Stored data entries:
┌──

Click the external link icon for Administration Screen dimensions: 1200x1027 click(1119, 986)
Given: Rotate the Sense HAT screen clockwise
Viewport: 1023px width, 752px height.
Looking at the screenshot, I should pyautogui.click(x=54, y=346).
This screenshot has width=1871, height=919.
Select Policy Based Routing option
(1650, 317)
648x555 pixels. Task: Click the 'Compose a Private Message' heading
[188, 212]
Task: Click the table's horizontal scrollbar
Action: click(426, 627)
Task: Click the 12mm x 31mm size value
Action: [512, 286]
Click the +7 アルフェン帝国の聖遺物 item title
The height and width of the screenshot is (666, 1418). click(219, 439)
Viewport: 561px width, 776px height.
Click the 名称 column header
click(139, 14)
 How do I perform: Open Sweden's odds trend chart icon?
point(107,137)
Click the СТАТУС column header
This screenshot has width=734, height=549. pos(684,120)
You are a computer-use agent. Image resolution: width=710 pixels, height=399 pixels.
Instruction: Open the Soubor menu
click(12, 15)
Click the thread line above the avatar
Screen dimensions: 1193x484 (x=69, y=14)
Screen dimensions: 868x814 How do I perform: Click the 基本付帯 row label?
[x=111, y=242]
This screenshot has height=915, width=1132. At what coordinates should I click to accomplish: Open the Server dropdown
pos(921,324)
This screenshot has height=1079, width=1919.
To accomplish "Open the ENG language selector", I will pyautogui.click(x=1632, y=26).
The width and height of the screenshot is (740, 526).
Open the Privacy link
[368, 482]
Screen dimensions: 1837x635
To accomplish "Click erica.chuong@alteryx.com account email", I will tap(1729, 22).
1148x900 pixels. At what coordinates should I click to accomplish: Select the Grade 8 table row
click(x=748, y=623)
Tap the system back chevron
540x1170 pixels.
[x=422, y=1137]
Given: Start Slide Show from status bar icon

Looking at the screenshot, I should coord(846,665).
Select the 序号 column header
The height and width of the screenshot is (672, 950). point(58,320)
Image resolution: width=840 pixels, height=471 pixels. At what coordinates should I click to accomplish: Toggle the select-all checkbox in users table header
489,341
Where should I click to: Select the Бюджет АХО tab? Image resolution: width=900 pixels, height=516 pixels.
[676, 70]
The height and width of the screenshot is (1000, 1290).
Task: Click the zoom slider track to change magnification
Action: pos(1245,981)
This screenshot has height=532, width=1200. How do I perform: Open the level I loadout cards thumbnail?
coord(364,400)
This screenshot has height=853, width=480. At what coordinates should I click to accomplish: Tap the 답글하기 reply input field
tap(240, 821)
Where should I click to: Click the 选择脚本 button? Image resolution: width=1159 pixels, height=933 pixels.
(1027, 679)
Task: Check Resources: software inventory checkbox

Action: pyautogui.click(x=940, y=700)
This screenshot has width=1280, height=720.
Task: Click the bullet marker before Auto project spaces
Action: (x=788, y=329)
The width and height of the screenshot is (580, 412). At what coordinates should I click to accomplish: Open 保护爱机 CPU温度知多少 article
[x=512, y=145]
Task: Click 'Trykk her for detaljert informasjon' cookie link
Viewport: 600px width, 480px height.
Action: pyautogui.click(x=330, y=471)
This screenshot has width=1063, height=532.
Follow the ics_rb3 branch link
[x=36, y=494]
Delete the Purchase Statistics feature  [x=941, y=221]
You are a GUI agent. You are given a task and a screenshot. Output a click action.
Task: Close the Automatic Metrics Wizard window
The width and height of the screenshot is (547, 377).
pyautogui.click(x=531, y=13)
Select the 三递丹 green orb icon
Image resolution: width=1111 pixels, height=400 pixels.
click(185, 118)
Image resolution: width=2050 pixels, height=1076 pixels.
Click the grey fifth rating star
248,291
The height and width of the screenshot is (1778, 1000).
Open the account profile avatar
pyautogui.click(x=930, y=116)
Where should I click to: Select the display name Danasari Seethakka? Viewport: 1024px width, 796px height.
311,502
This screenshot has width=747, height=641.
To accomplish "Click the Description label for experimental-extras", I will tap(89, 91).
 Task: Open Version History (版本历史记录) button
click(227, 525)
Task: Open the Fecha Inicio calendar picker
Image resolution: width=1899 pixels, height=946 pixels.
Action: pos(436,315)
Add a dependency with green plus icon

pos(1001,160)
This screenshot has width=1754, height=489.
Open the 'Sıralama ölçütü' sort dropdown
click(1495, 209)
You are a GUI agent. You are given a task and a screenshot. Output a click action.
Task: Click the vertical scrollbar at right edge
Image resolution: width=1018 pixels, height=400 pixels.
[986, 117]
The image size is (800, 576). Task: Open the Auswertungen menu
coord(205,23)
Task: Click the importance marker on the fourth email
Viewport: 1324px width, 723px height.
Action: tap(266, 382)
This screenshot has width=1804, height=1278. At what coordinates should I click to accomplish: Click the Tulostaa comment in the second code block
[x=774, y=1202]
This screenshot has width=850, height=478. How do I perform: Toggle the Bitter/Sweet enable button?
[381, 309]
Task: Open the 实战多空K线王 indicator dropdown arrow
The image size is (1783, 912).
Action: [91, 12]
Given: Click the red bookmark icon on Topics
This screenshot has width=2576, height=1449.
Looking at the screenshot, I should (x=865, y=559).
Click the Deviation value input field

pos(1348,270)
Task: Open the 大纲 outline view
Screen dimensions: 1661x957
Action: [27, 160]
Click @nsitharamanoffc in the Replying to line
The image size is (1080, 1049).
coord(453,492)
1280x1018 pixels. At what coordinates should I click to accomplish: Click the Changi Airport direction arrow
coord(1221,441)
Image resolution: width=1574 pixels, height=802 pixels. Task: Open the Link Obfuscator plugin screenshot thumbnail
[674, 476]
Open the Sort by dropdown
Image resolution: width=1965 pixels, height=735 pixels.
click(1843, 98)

└──

Could you report how many lines in the data above include the word "email"? Give the number and nothing more.

2